▶ **Selected text**:
Content starts

In a bid to cope with inflationary pressures, Indian households are increasing the number of shopping trips and reducing spends on discretionary categories such as ready-to-eat foods, jams, floor cleaners and soft drinks. There is also a shift towards omni-channel shopping, especially in urban regions. While inflation rates have come down from last year’s levels, they remain elevated.

As per Kantar’s latest data, household consumption levels in the January-March period in 2023 were lower than in the September quarter of 2020. Nearly 38 per cent of the households surveyed were identified as still “high impacted” and buying less; another 38 per cent were “moderate impacted”; and 24 per cent “low impacted”. For instance, the average consumption of the “high impacted” segment was pegged at 86.7 kg per household in the September 2022 to April 2023 period, compared to 88.3 kg per household during Mayto December 2021.

Highly impacted households reduced spends on discretionary categories such as ready-to-eat foods, ready-to-cook curries and pastes, jams, floor cleaners, balms and soft drinks. They also rationalised spends on essential categories such as toothpaste or toothpowders, milk, food, drinks, fabric care and hair oils.

Meanwhile, low-impacted households were seen reducing consumption on discretionary home and hygiene items, besides food categories such as cold drinks, jams, squashes and floor cleaners. However, there were silver linings as consumption of categories such as snacking, hot beverages and hair wash remained robust.

“While household consumption has seen signs of revival, it has not yet come back to pre-inflation levels. This has led consumers to change their behaviour. They have started shopping more often to manage their budgets as well as dropped a few categories from their basket,” said K Ramakrishnan, Managing Director-South Asia, Worldpanel Division, Kantar. Brands will need to focus on price reductions and promotions for revival of consumption, he added.

Omni-channel

Kantar’s data showed that Indian consumers are shopping more frequently, making 152 trips (including ecommerce) in 2023 compared to 144 in 2022. Low-income strata (SEC D/E) shop once every 52 hours. “India is the second fastest growing in terms of purchase occasions among various Asian countries,” it added.

“Freshness and accessibility are factors that have led to an increase in average shopping occasions. But nearly one-third of consumers said affordability is the key reason — that means if they shop more often they have to spend less on each trip,” Ramakrishnan added.

Content ends

▶ **Provided information**:
Content starts

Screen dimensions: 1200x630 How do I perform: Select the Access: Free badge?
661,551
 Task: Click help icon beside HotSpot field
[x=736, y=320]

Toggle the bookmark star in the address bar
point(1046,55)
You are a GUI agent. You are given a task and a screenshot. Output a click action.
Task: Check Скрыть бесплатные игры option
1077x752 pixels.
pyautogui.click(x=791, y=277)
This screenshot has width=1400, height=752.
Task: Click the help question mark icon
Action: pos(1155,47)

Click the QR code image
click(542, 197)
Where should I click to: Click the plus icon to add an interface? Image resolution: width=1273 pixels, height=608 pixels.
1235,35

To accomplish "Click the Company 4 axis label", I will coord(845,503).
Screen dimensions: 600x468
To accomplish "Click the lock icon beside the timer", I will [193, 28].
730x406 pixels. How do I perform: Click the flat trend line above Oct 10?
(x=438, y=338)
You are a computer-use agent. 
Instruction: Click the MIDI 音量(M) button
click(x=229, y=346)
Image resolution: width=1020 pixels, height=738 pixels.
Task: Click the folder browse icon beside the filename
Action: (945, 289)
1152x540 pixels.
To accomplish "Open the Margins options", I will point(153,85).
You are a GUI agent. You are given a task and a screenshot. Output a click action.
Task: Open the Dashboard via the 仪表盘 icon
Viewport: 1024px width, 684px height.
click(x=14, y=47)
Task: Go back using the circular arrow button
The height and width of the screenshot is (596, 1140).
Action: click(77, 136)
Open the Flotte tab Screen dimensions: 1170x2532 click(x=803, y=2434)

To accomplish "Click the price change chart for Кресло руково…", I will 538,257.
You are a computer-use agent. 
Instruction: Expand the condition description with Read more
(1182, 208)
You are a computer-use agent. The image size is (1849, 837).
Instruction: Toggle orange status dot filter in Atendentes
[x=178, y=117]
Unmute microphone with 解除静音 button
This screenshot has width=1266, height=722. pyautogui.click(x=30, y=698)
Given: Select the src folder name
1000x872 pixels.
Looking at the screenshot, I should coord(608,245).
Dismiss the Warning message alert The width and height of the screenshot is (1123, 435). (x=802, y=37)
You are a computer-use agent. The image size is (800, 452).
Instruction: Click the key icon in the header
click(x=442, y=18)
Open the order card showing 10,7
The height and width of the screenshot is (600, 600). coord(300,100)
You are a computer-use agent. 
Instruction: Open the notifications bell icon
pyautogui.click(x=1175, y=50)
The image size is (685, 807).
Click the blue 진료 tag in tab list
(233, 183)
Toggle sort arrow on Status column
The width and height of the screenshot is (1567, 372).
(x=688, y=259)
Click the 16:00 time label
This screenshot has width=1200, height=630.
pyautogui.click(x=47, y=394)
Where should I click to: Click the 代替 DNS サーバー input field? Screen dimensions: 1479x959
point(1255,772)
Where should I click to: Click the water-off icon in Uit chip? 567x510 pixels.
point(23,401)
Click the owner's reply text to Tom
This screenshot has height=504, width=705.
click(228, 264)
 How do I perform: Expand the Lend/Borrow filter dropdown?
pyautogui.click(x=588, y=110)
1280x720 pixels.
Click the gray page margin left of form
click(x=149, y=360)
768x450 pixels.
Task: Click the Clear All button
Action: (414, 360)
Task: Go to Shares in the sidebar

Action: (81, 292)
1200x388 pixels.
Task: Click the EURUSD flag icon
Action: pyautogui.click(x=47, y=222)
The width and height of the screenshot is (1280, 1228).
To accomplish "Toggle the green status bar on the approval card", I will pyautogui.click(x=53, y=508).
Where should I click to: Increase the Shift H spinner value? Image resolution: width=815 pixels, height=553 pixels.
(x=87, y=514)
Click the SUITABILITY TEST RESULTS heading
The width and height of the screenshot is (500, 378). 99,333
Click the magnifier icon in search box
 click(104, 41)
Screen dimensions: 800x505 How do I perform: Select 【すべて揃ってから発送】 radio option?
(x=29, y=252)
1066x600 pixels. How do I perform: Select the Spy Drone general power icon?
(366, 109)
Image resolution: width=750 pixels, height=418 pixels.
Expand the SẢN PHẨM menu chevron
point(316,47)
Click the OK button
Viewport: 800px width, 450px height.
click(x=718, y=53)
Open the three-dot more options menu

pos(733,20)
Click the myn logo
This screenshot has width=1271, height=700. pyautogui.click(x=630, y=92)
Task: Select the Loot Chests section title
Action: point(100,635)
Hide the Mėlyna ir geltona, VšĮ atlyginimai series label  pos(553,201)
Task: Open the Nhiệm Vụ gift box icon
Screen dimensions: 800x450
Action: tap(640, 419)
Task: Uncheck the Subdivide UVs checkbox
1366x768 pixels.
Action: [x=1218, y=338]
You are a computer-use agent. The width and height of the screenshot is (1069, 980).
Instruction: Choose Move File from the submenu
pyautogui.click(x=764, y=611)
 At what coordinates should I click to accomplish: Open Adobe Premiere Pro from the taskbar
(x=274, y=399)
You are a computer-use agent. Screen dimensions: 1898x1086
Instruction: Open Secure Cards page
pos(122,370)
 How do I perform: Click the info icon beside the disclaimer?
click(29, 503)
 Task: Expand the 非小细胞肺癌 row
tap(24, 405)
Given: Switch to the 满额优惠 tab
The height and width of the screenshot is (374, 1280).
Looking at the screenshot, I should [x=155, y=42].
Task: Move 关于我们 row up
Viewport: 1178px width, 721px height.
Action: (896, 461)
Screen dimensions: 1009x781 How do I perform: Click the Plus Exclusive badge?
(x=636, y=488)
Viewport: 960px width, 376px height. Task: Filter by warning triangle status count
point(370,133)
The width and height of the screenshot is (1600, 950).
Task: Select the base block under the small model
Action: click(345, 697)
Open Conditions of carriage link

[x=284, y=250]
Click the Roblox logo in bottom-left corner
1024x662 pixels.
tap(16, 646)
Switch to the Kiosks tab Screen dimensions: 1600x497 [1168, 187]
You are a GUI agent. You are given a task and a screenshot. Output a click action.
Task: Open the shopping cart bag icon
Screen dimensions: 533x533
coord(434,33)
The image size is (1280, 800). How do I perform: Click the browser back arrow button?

Content ends

▶ **What you have to do**: Using the article on Indian household spending, explain in one to three sentences why consumers have increased their average shopping occasions. The listing has no connection to the article on Indian household spending.

▶ **Task output**: Freshness and accessibility have led consumers to shop more often. Nearly one-third of consumers said affordability is the key reason, because shopping more often means spending less on each trip.